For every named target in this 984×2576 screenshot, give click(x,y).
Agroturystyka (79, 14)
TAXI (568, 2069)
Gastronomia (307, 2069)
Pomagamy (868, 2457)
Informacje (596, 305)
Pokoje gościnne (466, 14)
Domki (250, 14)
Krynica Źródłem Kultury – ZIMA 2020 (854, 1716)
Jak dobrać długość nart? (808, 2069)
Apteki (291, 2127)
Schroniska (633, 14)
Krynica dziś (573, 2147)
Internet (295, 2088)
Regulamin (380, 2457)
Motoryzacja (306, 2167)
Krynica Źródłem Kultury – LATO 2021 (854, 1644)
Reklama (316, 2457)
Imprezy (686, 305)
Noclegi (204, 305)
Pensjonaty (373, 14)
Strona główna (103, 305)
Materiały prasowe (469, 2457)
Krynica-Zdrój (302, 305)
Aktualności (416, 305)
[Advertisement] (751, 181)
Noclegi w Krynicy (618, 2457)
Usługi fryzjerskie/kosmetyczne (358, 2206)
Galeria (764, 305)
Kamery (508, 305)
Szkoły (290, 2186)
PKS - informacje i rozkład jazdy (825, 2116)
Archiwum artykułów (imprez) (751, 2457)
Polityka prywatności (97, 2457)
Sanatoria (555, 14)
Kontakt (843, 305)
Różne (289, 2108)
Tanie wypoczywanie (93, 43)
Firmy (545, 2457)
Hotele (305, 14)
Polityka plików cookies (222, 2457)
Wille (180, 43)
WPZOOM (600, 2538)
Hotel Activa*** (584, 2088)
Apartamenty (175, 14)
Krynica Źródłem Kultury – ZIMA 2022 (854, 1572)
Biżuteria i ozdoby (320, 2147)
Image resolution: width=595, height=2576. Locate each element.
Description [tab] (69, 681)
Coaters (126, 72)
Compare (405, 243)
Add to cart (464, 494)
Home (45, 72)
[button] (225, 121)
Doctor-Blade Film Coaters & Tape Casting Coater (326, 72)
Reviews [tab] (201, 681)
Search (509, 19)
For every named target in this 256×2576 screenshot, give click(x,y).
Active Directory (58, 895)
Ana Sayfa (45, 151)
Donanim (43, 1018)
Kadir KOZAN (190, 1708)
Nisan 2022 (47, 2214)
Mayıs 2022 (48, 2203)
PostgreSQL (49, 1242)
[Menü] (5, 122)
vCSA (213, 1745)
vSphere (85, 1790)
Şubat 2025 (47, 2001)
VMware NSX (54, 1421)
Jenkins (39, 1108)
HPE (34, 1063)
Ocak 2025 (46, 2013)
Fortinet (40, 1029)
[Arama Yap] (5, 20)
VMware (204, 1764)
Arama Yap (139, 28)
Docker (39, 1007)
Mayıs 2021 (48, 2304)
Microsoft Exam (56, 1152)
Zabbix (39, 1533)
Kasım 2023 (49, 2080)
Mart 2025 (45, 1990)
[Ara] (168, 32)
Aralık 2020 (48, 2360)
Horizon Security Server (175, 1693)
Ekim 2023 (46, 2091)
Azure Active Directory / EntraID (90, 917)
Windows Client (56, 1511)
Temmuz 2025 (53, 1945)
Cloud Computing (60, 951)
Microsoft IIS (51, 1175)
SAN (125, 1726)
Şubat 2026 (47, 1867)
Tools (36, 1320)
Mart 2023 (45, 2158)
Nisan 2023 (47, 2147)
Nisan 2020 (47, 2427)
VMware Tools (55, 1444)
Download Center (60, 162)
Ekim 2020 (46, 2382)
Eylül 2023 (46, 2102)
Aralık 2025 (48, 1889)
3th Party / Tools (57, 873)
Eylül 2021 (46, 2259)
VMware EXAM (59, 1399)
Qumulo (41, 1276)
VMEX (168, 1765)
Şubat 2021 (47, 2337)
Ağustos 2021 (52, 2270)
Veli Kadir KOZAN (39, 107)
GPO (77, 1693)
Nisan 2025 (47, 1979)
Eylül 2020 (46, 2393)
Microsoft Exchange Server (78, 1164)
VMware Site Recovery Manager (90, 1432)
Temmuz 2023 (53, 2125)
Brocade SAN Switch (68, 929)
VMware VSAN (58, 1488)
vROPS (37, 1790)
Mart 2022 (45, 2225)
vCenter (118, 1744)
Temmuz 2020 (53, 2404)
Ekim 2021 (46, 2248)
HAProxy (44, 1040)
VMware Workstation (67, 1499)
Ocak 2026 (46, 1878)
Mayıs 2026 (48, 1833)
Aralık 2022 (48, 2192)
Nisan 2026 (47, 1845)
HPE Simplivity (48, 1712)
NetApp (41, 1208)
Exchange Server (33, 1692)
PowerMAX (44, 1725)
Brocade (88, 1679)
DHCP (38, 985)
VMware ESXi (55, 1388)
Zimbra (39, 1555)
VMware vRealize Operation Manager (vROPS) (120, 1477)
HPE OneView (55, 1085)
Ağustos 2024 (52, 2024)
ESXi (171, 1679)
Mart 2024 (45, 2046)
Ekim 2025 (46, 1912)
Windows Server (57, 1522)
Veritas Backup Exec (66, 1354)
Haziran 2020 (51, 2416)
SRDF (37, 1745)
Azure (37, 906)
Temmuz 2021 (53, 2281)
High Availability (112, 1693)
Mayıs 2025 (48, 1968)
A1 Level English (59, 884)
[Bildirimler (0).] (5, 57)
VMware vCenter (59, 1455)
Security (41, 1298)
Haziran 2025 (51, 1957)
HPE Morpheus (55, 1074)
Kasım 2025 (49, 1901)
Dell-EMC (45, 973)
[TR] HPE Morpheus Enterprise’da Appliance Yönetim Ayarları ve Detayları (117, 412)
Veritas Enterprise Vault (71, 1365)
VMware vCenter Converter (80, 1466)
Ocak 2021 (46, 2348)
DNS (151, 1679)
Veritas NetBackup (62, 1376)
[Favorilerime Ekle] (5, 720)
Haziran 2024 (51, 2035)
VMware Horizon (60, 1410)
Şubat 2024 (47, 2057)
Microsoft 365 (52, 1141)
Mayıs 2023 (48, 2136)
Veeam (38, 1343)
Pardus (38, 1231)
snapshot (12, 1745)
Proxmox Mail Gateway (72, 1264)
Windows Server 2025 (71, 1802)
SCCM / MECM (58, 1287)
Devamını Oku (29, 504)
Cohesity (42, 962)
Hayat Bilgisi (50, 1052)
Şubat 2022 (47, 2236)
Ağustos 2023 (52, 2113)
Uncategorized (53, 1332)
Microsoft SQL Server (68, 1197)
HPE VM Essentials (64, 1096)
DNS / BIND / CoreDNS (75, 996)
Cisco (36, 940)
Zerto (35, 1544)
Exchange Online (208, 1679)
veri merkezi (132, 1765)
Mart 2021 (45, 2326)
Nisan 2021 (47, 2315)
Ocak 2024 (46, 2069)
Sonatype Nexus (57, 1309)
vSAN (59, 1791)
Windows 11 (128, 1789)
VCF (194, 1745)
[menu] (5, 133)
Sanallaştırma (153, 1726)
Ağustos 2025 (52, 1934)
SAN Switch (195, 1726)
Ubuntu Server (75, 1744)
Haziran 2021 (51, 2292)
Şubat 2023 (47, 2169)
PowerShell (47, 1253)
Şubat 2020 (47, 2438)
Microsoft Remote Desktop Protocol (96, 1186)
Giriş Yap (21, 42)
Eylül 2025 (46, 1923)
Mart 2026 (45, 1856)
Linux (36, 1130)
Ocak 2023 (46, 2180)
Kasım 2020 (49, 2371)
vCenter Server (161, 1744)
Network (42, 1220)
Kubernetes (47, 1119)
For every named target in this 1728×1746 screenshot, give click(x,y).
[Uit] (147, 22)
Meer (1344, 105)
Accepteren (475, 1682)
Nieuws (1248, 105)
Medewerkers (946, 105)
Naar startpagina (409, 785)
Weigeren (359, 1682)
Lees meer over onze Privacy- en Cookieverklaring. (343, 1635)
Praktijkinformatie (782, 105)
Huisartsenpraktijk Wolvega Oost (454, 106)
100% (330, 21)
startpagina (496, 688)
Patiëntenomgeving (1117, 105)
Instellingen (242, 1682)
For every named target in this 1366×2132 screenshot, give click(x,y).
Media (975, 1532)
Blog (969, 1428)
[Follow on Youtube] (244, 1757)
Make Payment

------------------------------------------------------------------------

**AIM OF THE TASK:**
Considering only the material above, set down every line from the one with "VMware Horizon (60, 1410)" to the one with "Medewerkers (946, 105)", inclusive, exactly as written.

**YOUR SOLUTION:**
VMware Horizon (60, 1410)
Şubat 2024 (47, 2057)
Microsoft 365 (52, 1141)
Mayıs 2023 (48, 2136)
Veeam (38, 1343)
Pardus (38, 1231)
snapshot (12, 1745)
Proxmox Mail Gateway (72, 1264)
Windows Server 2025 (71, 1802)
SCCM / MECM (58, 1287)
Devamını Oku (29, 504)
Cohesity (42, 962)
Hayat Bilgisi (50, 1052)
Şubat 2022 (47, 2236)
Ağustos 2023 (52, 2113)
Uncategorized (53, 1332)
Microsoft SQL Server (68, 1197)
HPE VM Essentials (64, 1096)
DNS / BIND / CoreDNS (75, 996)
Cisco (36, 940)
Zerto (35, 1544)
Exchange Online (208, 1679)
veri merkezi (132, 1765)
Mart 2021 (45, 2326)
Nisan 2021 (47, 2315)
Ocak 2024 (46, 2069)
Sonatype Nexus (57, 1309)
vSAN (59, 1791)
Windows 11 (128, 1789)
VCF (194, 1745)
[menu] (5, 133)
Sanallaştırma (153, 1726)
Ağustos 2025 (52, 1934)
SAN Switch (195, 1726)
Ubuntu Server (75, 1744)
Haziran 2021 (51, 2292)
Şubat 2023 (47, 2169)
PowerShell (47, 1253)
Şubat 2020 (47, 2438)
Microsoft Remote Desktop Protocol (96, 1186)
Giriş Yap (21, 42)
Eylül 2025 (46, 1923)
Mart 2026 (45, 1856)
Linux (36, 1130)
Ocak 2023 (46, 2180)
Kasım 2020 (49, 2371)
vCenter Server (161, 1744)
Network (42, 1220)
Kubernetes (47, 1119)
For every named target in this 1728×1746 screenshot, give click(x,y).
[Uit] (147, 22)
Meer (1344, 105)
Accepteren (475, 1682)
Nieuws (1248, 105)
Medewerkers (946, 105)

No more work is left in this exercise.